• Stored items:

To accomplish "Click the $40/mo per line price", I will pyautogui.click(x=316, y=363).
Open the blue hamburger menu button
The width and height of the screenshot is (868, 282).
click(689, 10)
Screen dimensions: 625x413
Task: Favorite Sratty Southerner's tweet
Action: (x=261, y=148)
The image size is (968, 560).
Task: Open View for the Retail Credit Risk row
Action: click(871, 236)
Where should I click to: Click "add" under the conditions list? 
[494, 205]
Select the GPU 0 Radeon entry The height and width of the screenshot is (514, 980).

• Problem statement:
The answer should consist of the lines from the one with "Open the blue hamburger menu button" through the last line of the entries, duplicated exactly and nothing more.

• Result:
Open the blue hamburger menu button
The width and height of the screenshot is (868, 282).
click(689, 10)
Screen dimensions: 625x413
Task: Favorite Sratty Southerner's tweet
Action: (x=261, y=148)
The image size is (968, 560).
Task: Open View for the Retail Credit Risk row
Action: click(871, 236)
Where should I click to: Click "add" under the conditions list? 
[494, 205]
Select the GPU 0 Radeon entry The height and width of the screenshot is (514, 980).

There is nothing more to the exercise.